### [Required action]
Please set down word for word every line from the one holding "This screenshot has width=770, height=1145." to the end of the data below, both included.

### [Exercise inputs]
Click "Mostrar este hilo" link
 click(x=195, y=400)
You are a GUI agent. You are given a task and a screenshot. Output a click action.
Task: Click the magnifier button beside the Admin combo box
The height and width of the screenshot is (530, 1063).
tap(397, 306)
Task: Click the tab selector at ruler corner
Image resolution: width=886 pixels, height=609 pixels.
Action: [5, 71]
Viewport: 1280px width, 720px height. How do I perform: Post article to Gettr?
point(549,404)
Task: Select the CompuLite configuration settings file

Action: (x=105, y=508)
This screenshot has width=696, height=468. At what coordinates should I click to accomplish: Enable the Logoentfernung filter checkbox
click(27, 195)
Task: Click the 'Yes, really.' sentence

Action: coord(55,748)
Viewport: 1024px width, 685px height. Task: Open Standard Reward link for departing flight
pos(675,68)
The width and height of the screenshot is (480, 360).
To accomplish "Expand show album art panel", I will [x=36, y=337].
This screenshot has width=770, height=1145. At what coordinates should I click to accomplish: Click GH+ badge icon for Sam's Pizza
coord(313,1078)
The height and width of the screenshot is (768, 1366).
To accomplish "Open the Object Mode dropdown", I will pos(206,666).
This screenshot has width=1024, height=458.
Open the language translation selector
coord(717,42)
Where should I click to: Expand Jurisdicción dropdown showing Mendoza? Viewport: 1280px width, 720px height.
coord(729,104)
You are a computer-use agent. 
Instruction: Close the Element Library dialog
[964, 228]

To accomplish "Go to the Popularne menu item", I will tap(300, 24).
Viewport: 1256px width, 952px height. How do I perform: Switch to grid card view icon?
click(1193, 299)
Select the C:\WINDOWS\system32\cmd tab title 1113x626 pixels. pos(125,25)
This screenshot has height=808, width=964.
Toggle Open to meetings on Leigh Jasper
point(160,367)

### [Result]
This screenshot has width=770, height=1145. At what coordinates should I click to accomplish: Click GH+ badge icon for Sam's Pizza
coord(313,1078)
The height and width of the screenshot is (768, 1366).
To accomplish "Open the Object Mode dropdown", I will pos(206,666).
This screenshot has width=1024, height=458.
Open the language translation selector
coord(717,42)
Where should I click to: Expand Jurisdicción dropdown showing Mendoza? Viewport: 1280px width, 720px height.
coord(729,104)
You are a computer-use agent. 
Instruction: Close the Element Library dialog
[964, 228]

To accomplish "Go to the Popularne menu item", I will tap(300, 24).
Viewport: 1256px width, 952px height. How do I perform: Switch to grid card view icon?
click(1193, 299)
Select the C:\WINDOWS\system32\cmd tab title 1113x626 pixels. pos(125,25)
This screenshot has height=808, width=964.
Toggle Open to meetings on Leigh Jasper
point(160,367)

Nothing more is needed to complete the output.